Lenses

Studiologie works through four lenses: products, people, evidence, and organisations. Most real problems sit between them.

i Products

Products are where systems become usable.

Fragments become encounterable as a surface people can use.

Products give systems a surface, a sequence, and a rhythm. They arrange tasks, language, permissions, feedback, data, incentives, and expectations into something people can act through. Studiologie works on products as human-tool relationships: interfaces, workflows, AI-assisted systems, service flows, and the operating loops around them. The work asks what kind of judgement, behaviour, trust, and dependency a product creates between a person, a task, and the wider system it belongs to.

ii People

People are where systems become lived.

The same system is lived differently depending on context, capability, and power.
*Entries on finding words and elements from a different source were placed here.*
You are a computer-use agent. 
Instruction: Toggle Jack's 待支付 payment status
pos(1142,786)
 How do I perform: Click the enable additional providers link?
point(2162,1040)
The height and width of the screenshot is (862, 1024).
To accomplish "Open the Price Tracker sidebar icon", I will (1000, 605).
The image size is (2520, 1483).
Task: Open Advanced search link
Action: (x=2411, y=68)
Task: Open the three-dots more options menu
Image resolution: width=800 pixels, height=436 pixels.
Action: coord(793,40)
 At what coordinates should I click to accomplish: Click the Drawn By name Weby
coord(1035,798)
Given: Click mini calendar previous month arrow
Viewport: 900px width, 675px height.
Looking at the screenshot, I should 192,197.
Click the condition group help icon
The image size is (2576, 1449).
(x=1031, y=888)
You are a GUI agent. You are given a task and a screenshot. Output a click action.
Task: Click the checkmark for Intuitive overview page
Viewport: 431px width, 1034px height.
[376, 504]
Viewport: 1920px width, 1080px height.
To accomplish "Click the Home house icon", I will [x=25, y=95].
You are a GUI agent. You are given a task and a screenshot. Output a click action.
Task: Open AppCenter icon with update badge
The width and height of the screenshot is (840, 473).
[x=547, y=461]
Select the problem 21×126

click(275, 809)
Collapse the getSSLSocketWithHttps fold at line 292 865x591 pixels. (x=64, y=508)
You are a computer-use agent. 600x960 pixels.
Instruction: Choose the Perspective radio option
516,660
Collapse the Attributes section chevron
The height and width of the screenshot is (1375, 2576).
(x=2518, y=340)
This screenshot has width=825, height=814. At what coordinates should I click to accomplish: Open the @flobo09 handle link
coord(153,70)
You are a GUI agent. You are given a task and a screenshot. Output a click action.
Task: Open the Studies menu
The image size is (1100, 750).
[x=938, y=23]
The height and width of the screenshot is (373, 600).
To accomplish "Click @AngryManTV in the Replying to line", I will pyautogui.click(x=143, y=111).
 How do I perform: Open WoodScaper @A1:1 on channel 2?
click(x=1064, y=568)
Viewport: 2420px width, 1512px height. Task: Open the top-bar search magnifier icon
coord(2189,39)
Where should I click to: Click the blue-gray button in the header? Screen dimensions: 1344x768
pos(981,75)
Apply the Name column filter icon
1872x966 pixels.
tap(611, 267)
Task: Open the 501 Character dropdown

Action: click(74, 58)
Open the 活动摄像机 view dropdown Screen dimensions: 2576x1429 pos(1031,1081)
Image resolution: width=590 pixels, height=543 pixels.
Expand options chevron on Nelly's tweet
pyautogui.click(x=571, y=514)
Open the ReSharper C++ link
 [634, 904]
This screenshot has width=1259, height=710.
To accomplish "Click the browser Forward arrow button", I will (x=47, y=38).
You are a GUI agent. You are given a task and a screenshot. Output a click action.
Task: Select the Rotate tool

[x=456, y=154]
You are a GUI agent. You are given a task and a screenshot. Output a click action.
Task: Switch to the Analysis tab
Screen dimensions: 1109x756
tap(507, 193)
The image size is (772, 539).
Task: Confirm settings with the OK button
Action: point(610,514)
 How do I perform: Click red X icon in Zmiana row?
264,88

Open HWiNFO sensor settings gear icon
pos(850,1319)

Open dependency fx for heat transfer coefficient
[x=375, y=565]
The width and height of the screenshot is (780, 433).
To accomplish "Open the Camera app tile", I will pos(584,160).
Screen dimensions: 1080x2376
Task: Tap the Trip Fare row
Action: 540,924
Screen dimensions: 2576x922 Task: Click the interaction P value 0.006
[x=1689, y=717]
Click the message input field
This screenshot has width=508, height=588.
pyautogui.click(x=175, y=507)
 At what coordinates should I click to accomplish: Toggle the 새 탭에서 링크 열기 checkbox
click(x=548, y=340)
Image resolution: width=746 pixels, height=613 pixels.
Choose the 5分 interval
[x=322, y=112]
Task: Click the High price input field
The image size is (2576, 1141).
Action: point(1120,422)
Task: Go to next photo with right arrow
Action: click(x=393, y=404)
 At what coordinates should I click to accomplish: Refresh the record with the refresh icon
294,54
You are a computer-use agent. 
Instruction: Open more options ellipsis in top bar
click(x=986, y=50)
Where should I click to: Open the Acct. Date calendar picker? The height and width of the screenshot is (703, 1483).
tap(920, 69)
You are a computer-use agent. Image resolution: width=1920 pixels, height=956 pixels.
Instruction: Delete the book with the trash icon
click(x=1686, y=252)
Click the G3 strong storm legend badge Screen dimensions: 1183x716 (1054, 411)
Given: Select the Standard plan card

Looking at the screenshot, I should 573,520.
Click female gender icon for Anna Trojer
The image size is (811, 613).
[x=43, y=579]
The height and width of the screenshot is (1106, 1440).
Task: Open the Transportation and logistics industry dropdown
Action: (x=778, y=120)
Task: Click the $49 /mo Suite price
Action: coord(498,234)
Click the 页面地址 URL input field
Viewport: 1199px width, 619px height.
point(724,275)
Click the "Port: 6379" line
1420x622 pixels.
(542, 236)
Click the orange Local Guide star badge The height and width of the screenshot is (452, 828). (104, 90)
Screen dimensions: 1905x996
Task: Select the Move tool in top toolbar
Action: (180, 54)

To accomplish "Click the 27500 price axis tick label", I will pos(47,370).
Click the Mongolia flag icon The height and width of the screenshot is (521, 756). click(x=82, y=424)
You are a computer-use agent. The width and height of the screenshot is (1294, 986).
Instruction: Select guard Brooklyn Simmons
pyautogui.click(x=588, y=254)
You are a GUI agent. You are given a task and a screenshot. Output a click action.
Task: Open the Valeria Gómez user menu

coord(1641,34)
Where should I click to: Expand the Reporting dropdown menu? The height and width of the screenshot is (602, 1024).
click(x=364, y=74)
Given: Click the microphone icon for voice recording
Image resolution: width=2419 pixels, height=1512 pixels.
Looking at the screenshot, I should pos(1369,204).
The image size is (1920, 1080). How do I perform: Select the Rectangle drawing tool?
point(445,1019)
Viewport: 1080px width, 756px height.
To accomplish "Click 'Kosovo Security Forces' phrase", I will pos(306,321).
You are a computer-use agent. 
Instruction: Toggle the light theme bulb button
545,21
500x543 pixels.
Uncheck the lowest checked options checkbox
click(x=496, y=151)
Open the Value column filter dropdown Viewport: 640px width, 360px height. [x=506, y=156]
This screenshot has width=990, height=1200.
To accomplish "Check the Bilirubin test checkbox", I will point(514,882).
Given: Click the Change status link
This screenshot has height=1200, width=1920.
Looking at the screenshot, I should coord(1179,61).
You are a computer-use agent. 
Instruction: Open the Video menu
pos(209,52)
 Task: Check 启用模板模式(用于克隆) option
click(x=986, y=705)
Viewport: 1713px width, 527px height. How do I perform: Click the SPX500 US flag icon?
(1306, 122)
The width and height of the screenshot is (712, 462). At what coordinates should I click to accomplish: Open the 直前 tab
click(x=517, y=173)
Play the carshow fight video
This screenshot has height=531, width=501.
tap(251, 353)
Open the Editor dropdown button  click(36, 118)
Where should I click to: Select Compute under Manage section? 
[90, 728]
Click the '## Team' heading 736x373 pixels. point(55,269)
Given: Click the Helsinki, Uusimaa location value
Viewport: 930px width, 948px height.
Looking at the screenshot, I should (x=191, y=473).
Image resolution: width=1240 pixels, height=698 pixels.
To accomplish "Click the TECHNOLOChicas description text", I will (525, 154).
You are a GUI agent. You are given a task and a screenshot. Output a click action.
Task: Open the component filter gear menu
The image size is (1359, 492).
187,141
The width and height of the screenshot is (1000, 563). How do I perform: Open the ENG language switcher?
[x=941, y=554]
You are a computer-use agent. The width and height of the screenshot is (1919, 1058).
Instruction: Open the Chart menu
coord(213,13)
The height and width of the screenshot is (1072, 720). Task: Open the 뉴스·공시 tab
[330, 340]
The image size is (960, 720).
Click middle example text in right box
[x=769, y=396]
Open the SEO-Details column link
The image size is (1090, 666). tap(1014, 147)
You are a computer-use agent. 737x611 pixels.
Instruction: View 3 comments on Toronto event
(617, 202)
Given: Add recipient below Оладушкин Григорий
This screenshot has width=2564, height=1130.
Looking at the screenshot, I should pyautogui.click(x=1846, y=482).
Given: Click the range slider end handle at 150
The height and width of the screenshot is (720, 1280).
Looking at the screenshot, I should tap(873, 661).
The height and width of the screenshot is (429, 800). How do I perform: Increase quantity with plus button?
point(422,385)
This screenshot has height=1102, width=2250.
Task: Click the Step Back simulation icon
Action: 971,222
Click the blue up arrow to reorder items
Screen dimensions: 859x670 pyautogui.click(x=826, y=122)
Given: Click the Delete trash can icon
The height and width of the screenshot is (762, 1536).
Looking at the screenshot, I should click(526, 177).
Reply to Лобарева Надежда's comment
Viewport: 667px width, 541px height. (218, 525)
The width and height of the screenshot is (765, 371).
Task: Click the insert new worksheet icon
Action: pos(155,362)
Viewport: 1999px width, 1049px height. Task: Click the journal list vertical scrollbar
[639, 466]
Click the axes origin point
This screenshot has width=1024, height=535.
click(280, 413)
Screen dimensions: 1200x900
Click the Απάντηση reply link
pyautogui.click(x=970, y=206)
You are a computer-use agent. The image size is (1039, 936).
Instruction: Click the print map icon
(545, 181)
Every system makes assumptions about the people inside it: what they notice, what they understand, what they can tolerate, what motivates them, and how much power they have to act. Studiologie studies those assumptions through attention, comprehension, trust, confidence, agency, motivation, and friction. Design becomes stronger when it understands the human capability a system asks for, supports, extends, or quietly erodes.

iii Evidence

Evidence is how systems learn.

Evidence relates what has been observed to what can be credibly claimed.

Evidence is the relationship between what has been observed and what can be credibly claimed. It may use data, dashboards, metrics, research, experiments, and evaluation, but its value comes from the connection between signal, interpretation, claim, and decision. Studiologie treats evidence as a design material: what needs to be known, what would count as working, what can be claimed now, and what kind of measurement or experimentation would support a stronger claim. The work builds systems that help people learn the right things before they make claims their evidence cannot hold.

iv Organisations

Organisations are what allow systems to hold.

A design holds when the surrounding conditions can carry it.

A product, tool, workflow, or intervention depends on the organisation that has to carry it. Roles, incentives, rituals, governance, budgets, metrics, ownership, and informal habits shape whether a solution survives contact with reality. Studiologie looks at organisations as operating environments: the conditions that make some kinds of work possible and others fragile. The design problem may sit in the decision process behind the work, the metric that distorts it, the team structure around it, or the missing ownership that prevents it from holding.